Radu lo oía todo escondiéndose detrás de los tapices, y esperando en la penumbra de un rincón. Se había dado cuenta de que Aron y Andrei lo vigilaban, pero en dos semanas no habían logrado acorralarlo a solas ni una sola vez. En presencia de adultos, Radu podía sonreír, mostrarse encantador y mantenerse fuera de peligro.
Lada tenía razón. No lo había salvado. Se veía claramente en la expresión con que lo miraban sus enemigos.
Así pues, se mantuvo a la espera, observando a escondidas, hasta que una tarde despejada de otoño tomó la iniciativa.
—Hola —dijo con bastante alegría y desenfado como para iluminar el crepúsculo.
—¿Se os ofrece algo? —El criado, un niño, se sobresaltó como si le hubieran pegado. De tan gastada, su camisa casi era transparente. Radu vio las líneas marcadas de su clavícula, y la frágil extensión de sus delgados brazos. Probablemente tuvieran la misma edad, pero la vida había sido mucho más benévola con Radu. Al menos en lo referente a tener el estómago lleno.
Sonrió.
—¿Te apetece algo de comer?
El niño abrió mucho los ojos de sorpresa, y asintió.
Habiendo pasado inadvertido tantas veces, Radu era consciente del valor de no ser visto. Llevó a Emil, un criado de tan bajo rango que para sus señores boyardos era invisible, a la cocina.
El castillo sufría una epidemia de robos. Después de cada fiesta entre familias boyardas, alguien echaba en falta un collar, una joya o algún otro efecto personal de valor. Dada la mala imagen que ofrecía del príncipe, Vlad anunció que ni bien se descubriera al culpable sería azotado en público, y encarcelado por tiempo indefinido. Los boyardos, airados, decían barbaridades en voz baja. Vlad iba por el castillo con mirada suspicaz, encorvado por el peso de la vergüenza de no poder controlar su propia casa.
Varias semanas después, Radu asistió entre las primeras filas al momento en que Aron y Andrei, con la cara llena de lágrimas y mocos, eran atados a un poste en medio de la plaza.
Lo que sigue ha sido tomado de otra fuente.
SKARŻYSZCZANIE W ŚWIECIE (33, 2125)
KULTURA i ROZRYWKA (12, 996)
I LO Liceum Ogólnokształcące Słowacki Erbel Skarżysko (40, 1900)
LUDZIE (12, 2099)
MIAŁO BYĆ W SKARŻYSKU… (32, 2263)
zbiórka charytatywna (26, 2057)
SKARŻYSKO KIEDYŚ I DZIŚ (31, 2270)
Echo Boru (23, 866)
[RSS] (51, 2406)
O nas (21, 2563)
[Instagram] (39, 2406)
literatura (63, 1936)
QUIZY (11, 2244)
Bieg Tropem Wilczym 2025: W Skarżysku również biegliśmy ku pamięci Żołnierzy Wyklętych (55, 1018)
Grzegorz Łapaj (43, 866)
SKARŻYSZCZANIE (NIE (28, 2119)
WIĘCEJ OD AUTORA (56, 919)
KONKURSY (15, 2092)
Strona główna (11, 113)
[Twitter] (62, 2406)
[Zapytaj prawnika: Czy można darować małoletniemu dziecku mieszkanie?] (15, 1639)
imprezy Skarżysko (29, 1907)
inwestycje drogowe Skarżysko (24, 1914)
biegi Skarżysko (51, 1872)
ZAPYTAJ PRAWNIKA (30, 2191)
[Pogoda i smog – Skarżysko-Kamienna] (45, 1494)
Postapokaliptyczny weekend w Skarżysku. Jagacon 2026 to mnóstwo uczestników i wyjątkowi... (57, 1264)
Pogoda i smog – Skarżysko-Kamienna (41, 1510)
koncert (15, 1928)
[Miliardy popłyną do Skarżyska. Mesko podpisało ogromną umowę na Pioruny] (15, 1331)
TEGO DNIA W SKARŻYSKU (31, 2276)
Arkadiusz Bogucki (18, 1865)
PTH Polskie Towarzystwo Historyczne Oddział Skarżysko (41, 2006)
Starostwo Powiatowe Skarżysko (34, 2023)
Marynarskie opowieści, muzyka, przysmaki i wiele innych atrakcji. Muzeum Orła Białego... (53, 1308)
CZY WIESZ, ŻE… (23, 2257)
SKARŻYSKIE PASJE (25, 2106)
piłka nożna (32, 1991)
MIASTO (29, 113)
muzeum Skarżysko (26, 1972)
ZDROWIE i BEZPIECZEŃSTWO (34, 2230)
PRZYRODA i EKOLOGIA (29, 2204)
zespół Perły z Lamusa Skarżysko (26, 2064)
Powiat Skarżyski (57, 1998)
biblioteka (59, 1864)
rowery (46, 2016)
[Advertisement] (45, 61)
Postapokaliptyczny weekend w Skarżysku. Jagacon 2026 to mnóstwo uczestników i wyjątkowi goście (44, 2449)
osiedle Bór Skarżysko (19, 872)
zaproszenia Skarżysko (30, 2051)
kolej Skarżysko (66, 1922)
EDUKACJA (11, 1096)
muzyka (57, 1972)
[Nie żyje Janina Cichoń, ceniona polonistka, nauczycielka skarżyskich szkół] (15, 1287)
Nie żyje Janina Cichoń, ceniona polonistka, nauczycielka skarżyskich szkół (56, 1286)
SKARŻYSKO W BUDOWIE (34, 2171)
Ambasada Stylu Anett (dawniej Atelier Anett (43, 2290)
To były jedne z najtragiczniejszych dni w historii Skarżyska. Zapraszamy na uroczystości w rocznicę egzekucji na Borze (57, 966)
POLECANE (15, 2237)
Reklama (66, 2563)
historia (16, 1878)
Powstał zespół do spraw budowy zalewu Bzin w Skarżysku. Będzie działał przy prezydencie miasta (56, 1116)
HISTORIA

—¿Por qué habrán robado? —dijo Lada con una mueca de curiosidad, mientras observaba la escena.
Radu se encogió de hombros.
—Todo lo robado lo ha encontrado un criado debajo de sus camas.
Un criado que ya no sufría por desnutrición, y que consideraba a Radu su mejor y único amigo en el mundo. Radu sonrió. En el fondo no habría hecho falta esperar tanto, retrasando el castigo de sus enemigos y prolongando el bochorno de su padre, pero la expectación había sido una delicia. Y la recompensa, estupenda.
Lada se giró a mirarlo, juntando las cejas en un gesto de desconfianza.
—¿Has sido tú?
—Hay otras maneras de pegar que con los puños.
Radu le clavó un dedo en las costillas, y quedó sorprendido al oír su risa, que le hizo erguirse más, mientras se propagaba por su rostro una sonrisa de orgullo por haber sorprendido y hecho disfrutar a Lada. Su hermana nunca se reía, salvo que se estuviera burlando de él. ¡Algo bueno había hecho!
En ese momento empezaron los azotes.
La sonrisa de Radu se marchitó hasta desaparecer. Apartó la vista. Ya no estaba en peligro. Y Lada se enorgullecía de él, algo sin precedentes. Se centró en esa idea, ignorando las náuseas que le retorcían el estómago mientras Aron y Andrei chillaban de dolor. Necesitaba estar con su niñera, en sus brazos, recibiendo su consuelo. Y esto también era un motivo de vergüenza.
Lada observó el látigo con una mirada calculadora.
—De todos modos —dijo—, los puños son más rápidos.